First, we must take our gaze and any preoccupation away, away from Broadway, from which we took our leave many years ago. If they want what we discover, nourish, and perform, that’s okay.
Yet again, Ms. Fichandler, wise words. ART, Huntington even her own Arena, there’s little more to say. The goal shouldn’t be Broadway, the goal should be our audience. Again, it’s about money and publicity, the celebrity of theatre, not the art of it.
Next, a theater institution, in and of itself, is an artwork, a collaborative artwork whose principal artist is the artistic director.
So…interesting. I think this is one problem of the current regional theatre model which is hierarchic and not communal. It’s easiest to put blame on someone else in this model, and even then, sure there’s the artistic director, but then we move into the Board of Directors and the Chairman of the Board and etc etc etc. Responsibility and celebration should be shared. I think this may be one of larger model changes that may happen as the current regional theatre model begins to fall.
The artwork is not truly alive until it meets its audience, so that we absolutely want and must have the audience with us, responding with their imagination and belief. But it is we who choose and create the work. Neither Picasso nor Beethoven asked anyone what they wanted to see or hear. That comes from deep within each individual artist. The artist may be lonely or feel unsure of, or inadequate to, what she is making, but she must cling to her integrity—her wholeness—and see it through. Being an artistic director, like growing old, is not for sissies. And smaller theaters are easier.
Now I think I know what you’re saying, but what it sounds like is a little different. I think you’re saying don’t make art to please your audience. What it sounds like you’re saying at first is, “Fuck them bitches.” If we’re not creating for our audience, then we’re probably creating for ourselves, and that seems wrong. Don’t get me wrong, I believe that if something challenges me, it will challenge my audience, but that’s because my ideal audience at the moment is my peers and I feel that I understand them well. In a sense I am part of them, or at least know most of them. But the work needs to be targeted to change the audience, to move the audience, not simply as an artistic outcry that will have no effect.

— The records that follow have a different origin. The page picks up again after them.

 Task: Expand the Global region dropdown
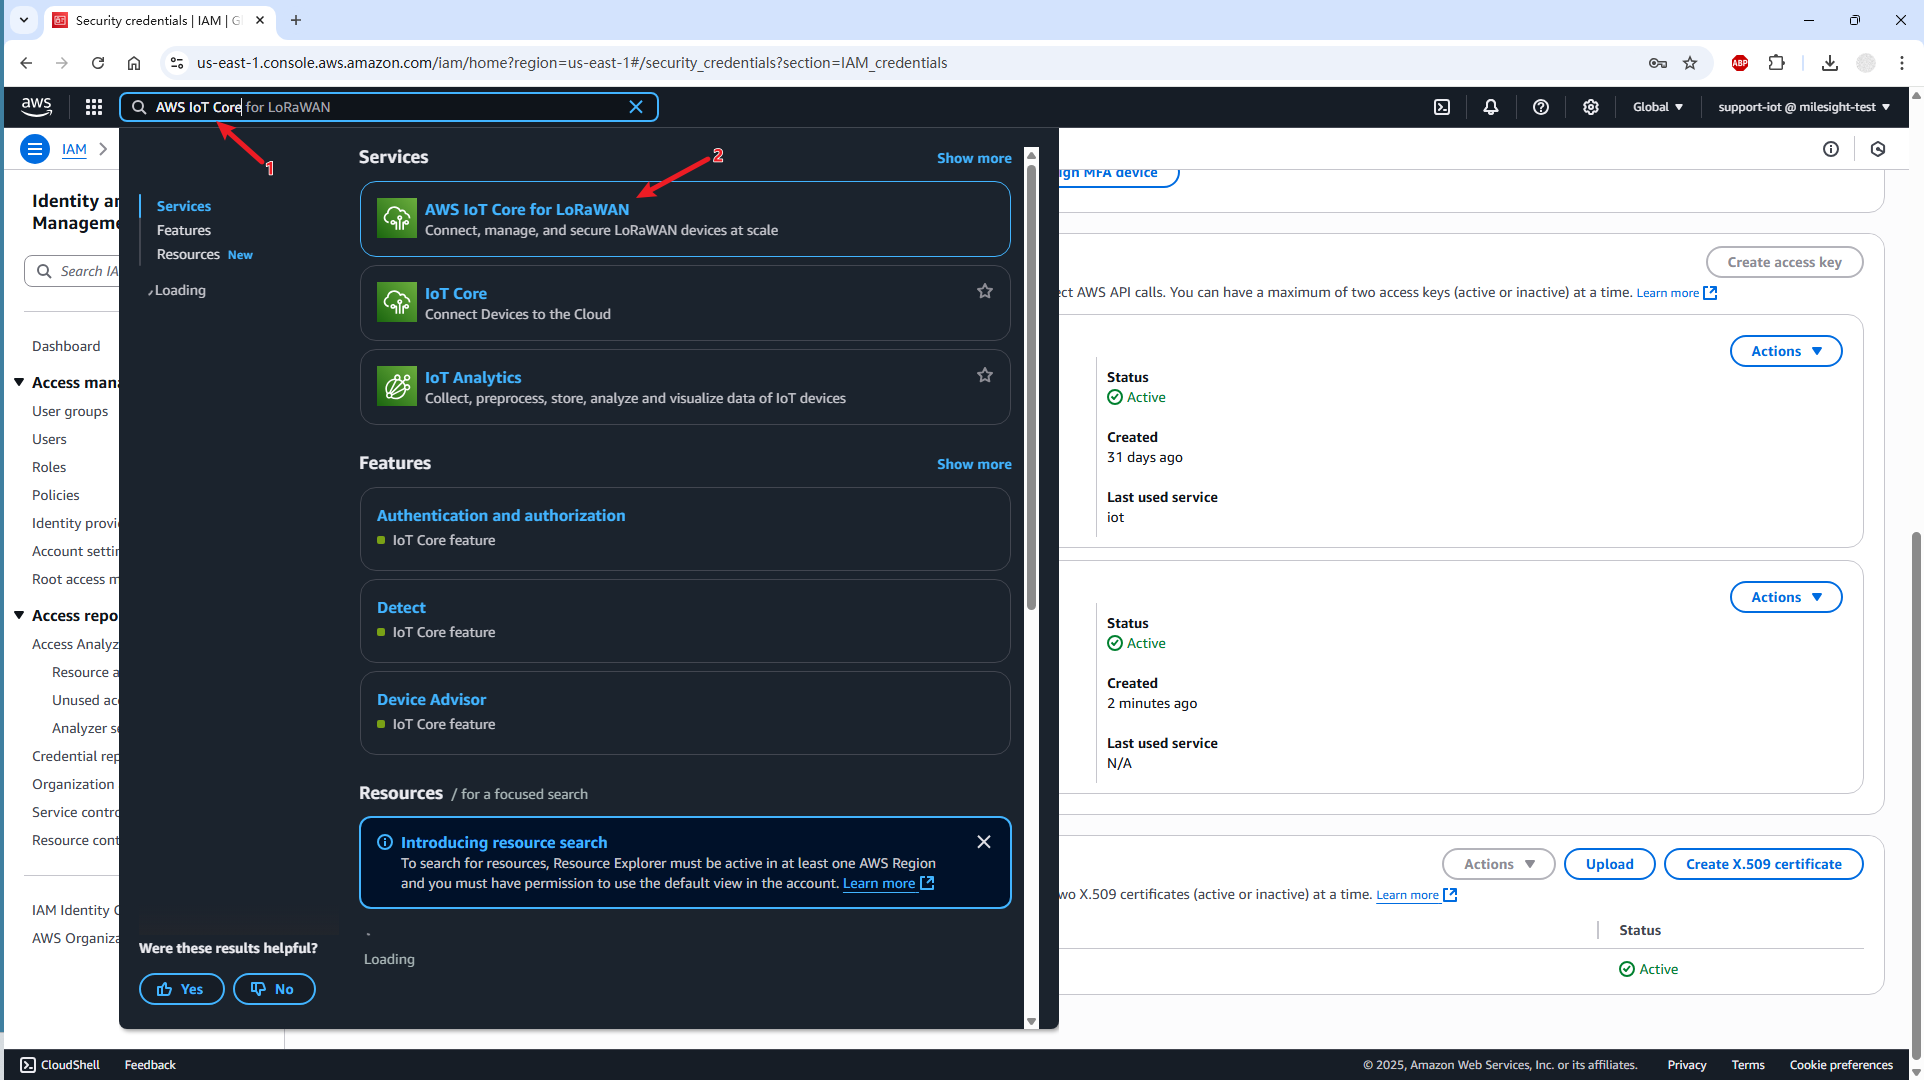pos(1657,107)
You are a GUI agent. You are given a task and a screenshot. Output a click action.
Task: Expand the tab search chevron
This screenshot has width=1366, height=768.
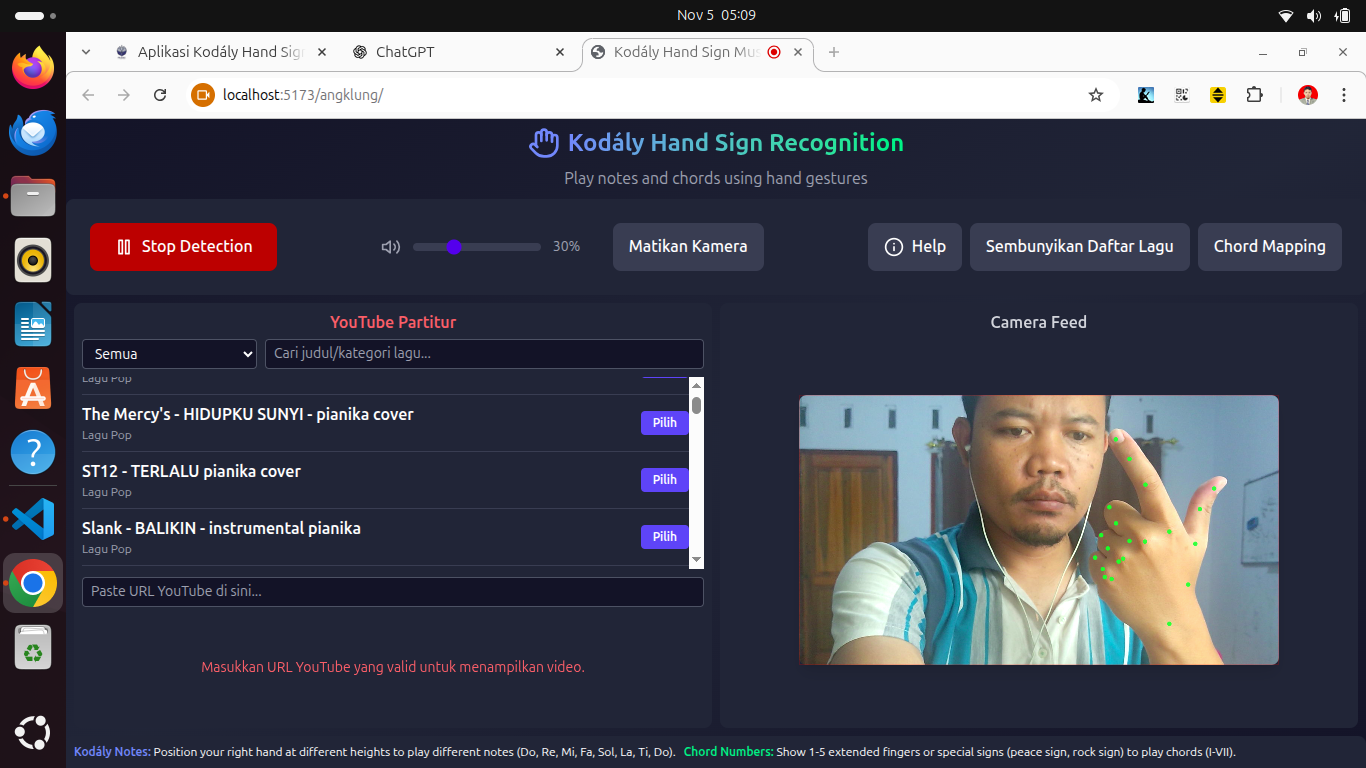click(86, 52)
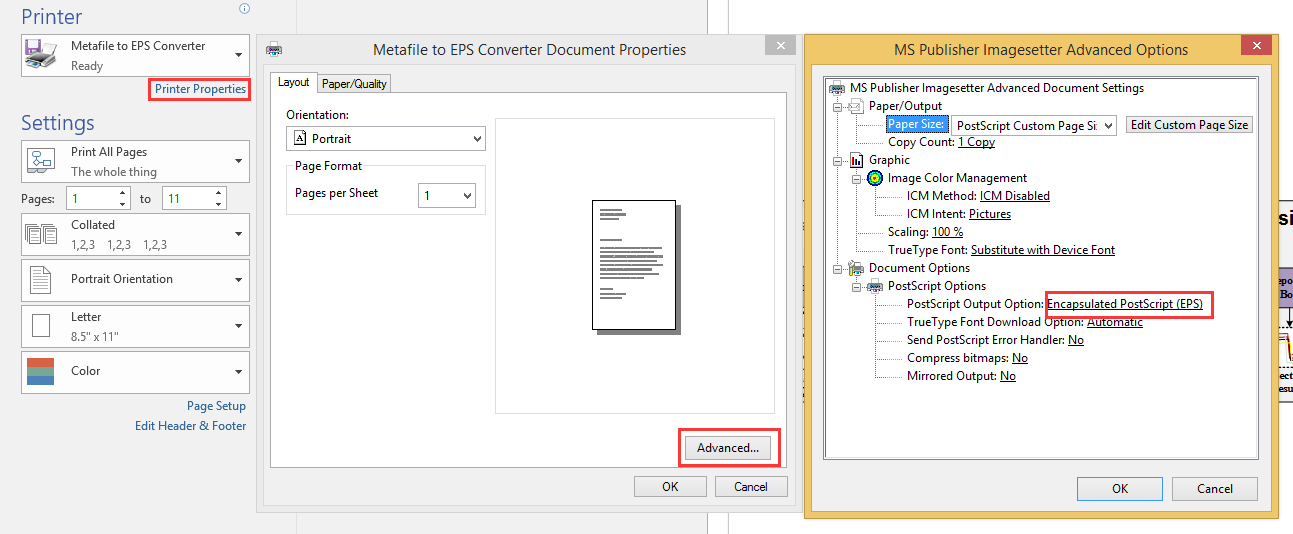Click the PostScript Options node icon
The image size is (1293, 534).
pyautogui.click(x=875, y=286)
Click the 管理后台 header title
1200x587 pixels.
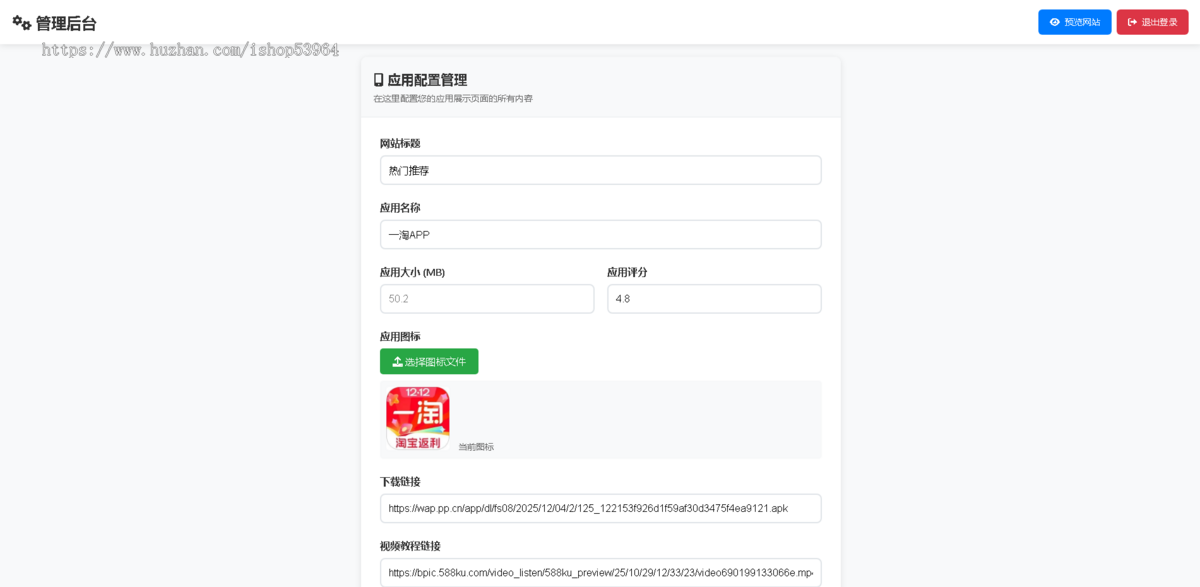(x=63, y=20)
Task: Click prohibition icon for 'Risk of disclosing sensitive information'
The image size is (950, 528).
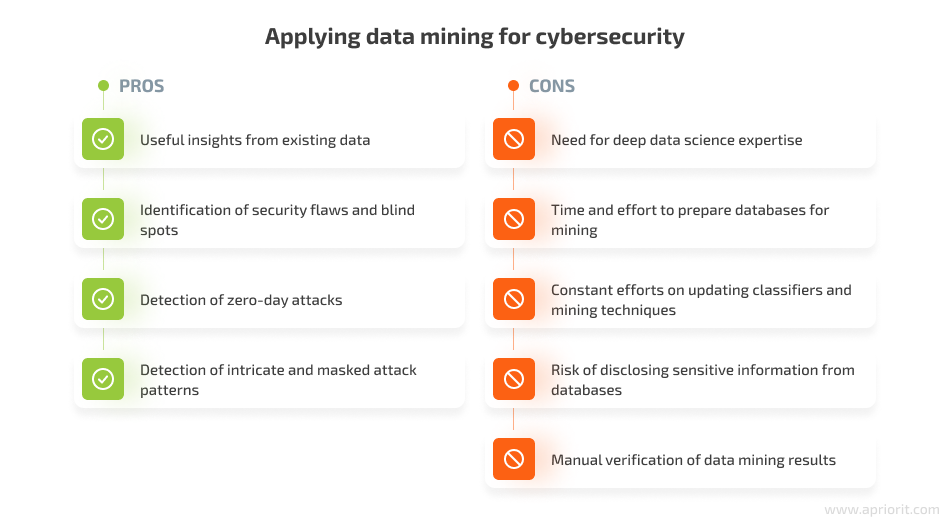Action: click(514, 379)
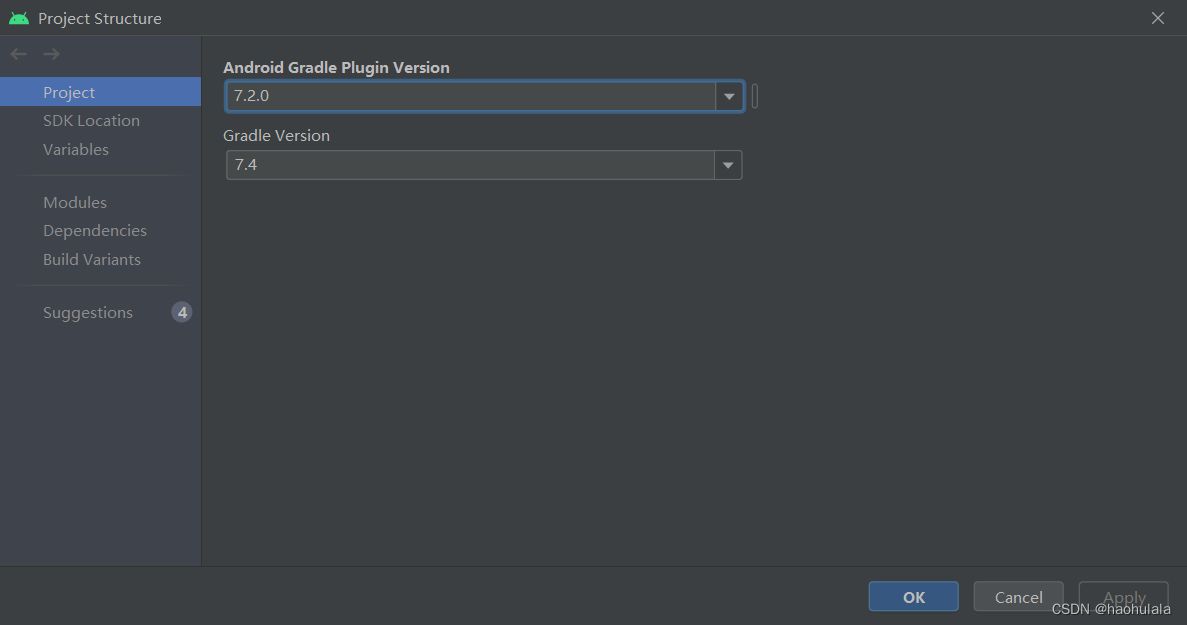Screen dimensions: 1187x625
Task: Click the Android Gradle Plugin Version text field
Action: point(470,96)
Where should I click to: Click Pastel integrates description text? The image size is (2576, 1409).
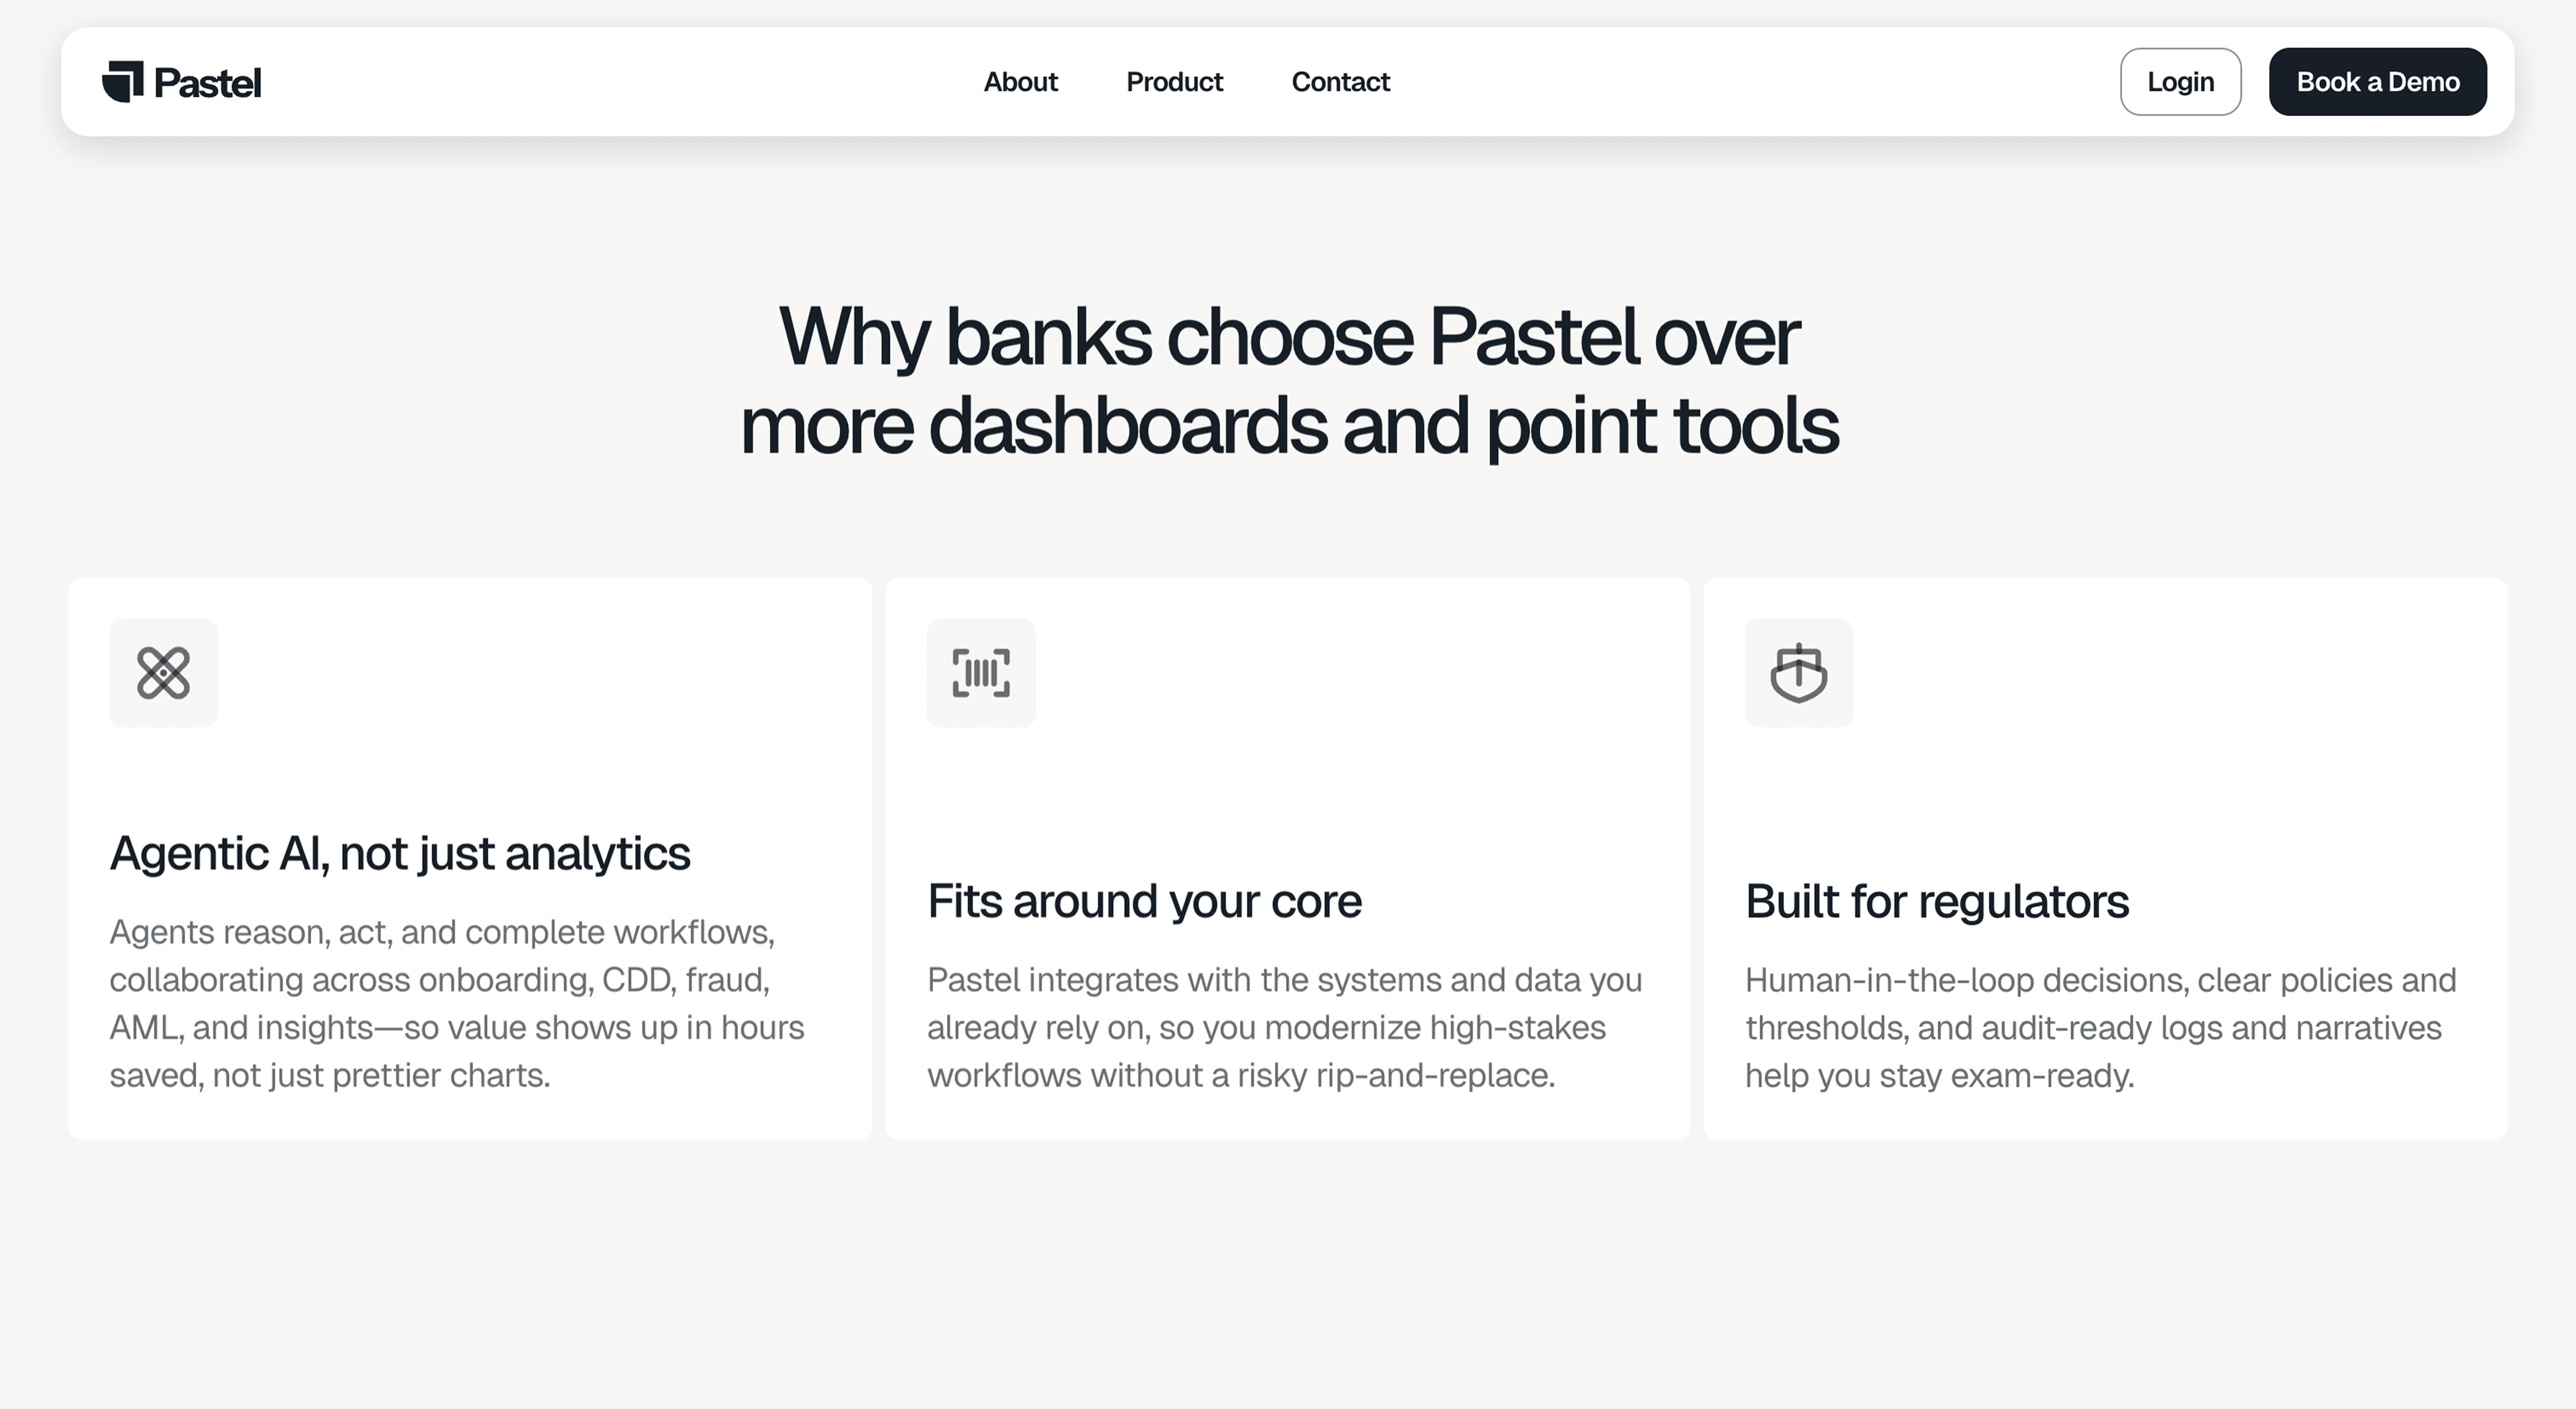click(x=1284, y=1027)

New plays are, of course, central to our repertory since they come from the very time of our lives, and funds to produce them are at the moment more available than for other needs. Foundations have their cycles as do styles in fashion. But the world classics must remain alive in the present for our contribution to be complete. We are as we were and always will be, and deep truths about our misplaced love, our lust, our foolishness, cruelties, hunger for power, and dread of death are imbedded in these great plays, which turn their faces to us as the world turns. I so deeply believe this, I can’t imagine myself with a repertory that discards the classics as passé or doesn’t explore how cultures other than our own view the human experience.
This is such a bigger conversation I don’t want to get too deep into it. But let’s just say we don’t necessarily hold the same view on the classics as one another. I think they’re important, but I also think they have the right to die if that’s what needs to happen at any given moment.
If that is so, I ask this question: could it be, in part, that the imaginative scale of our work is bowing to meet the budget’s needs? If so, we must not let it happen that way. We must remember that—within reason, within the outer borders of possibility—the risk must be taken because we are in love with the project
I think, especially at larger regional theatres this is true. Like I said at first, amazing theatre can be made very cheaply. What I see happening more often than not is when you suddenly have a huge budget, imagination goes out the door for spectacle and for the real thing. Of course this isn’t always the case, but often, in my personal experience at least.
I appreciate the regional theatre model. I think it’s done some great things up till now. I also think it needs to change. I think it will change. Like any revolution, there needs to be an inciting incident, and just as broadway money making was part of what fueled Ms. Fichandler, regional theatre money making is part of what will fuel the next generation.